• Tasks to perform:
- 1) From the food policy article, output the passage starting at "Some developed countries" and ending at "1930s and 1940s.", with no changes.
- 2) In the food policy article, where was Prof Lang speaking yesterday?

• Excerpt provided:

BRITISH ASSOCIATION FOR THE ADVANCEMENT OF SCIENCE:EXISTING INTERNATIONAL food policy which simplistically holds that greater production will alleviate food supply problems is now going into "crisis".
Some developed countries will soon be unable to meet their own food requirements and climate change and water scarcity will increase the problems, according to a professor of food policy at City University, London.
"The old order is no longer with us," said Prof Tim Lang of CUL's centre for food policy. The days of "unending choice" in our supermarkets was gone. "The hypermarket is dead."
Prof Lang was speaking yesterday in Liverpool during a presentation at the British Association for the Advancement of Science's annual Festival of Science.
Food policy in Britain and many other western countries was based on a policy introduced in the 1930s and 1940s.
"Then the problem was underproduction, therefore the role of the scientist was to increase production," he said.

• Given information:
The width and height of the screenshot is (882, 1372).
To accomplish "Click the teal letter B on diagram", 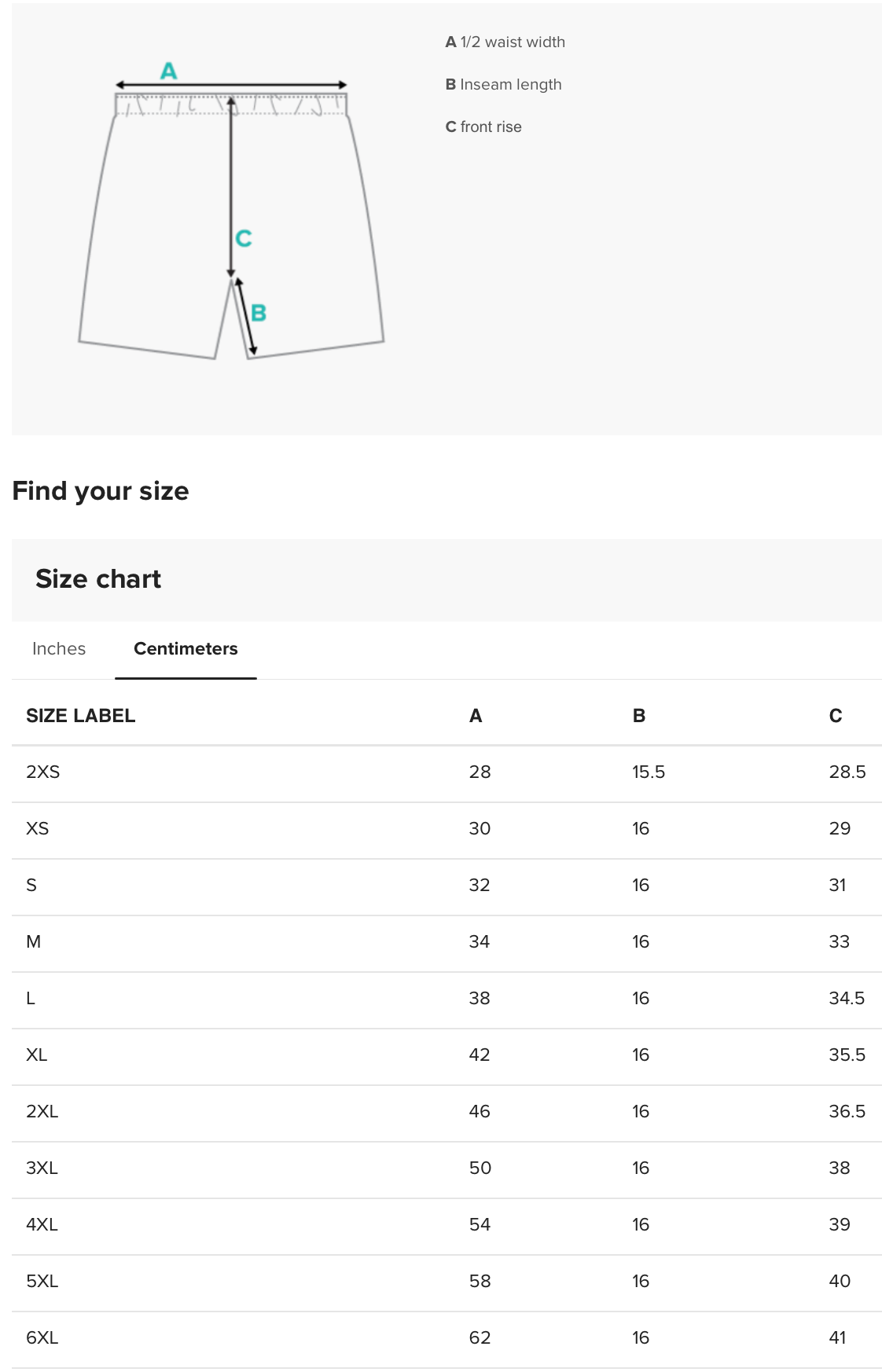I will tap(259, 314).
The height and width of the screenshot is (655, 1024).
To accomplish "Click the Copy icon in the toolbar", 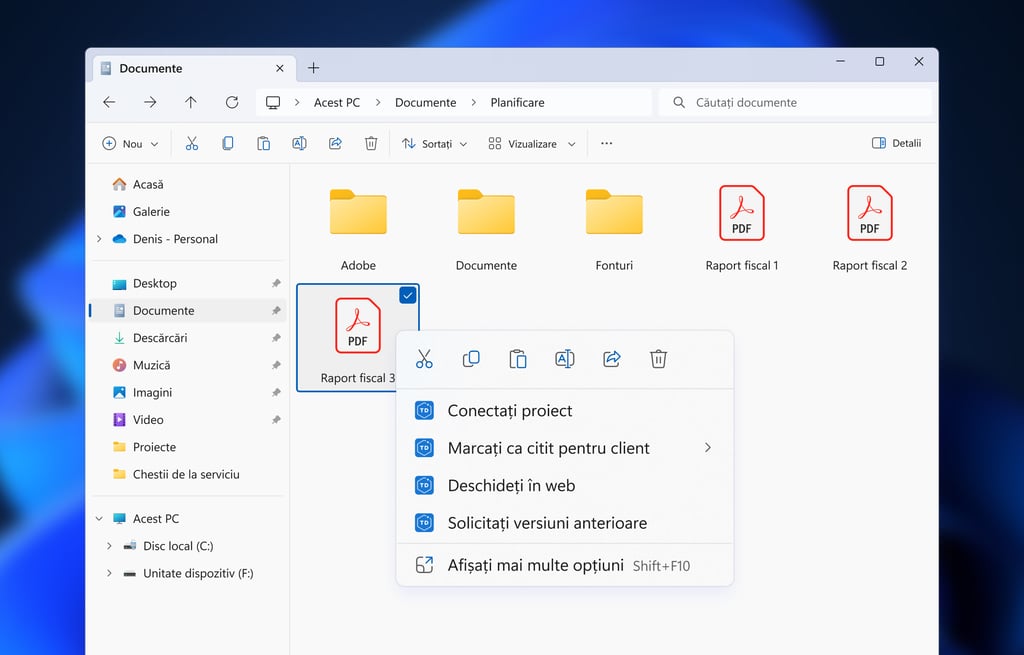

• Written responses:
- 1)
Some developed countries will soon be unable to meet their own food requirements and climate change and water scarcity will increase the problems, according to a professor of food policy at City University, London.
"The old order is no longer with us," said Prof Tim Lang of CUL's centre for food policy. The days of "unending choice" in our supermarkets was gone. "The hypermarket is dead."
Prof Lang was speaking yesterday in Liverpool during a presentation at the British Association for the Advancement of Science's annual Festival of Science.
Food policy in Britain and many other western countries was based on a policy introduced in the 1930s and 1940s.

- 2) In Liverpool, during a presentation at the British Association for the Advancement of Science's annual Festival of Science.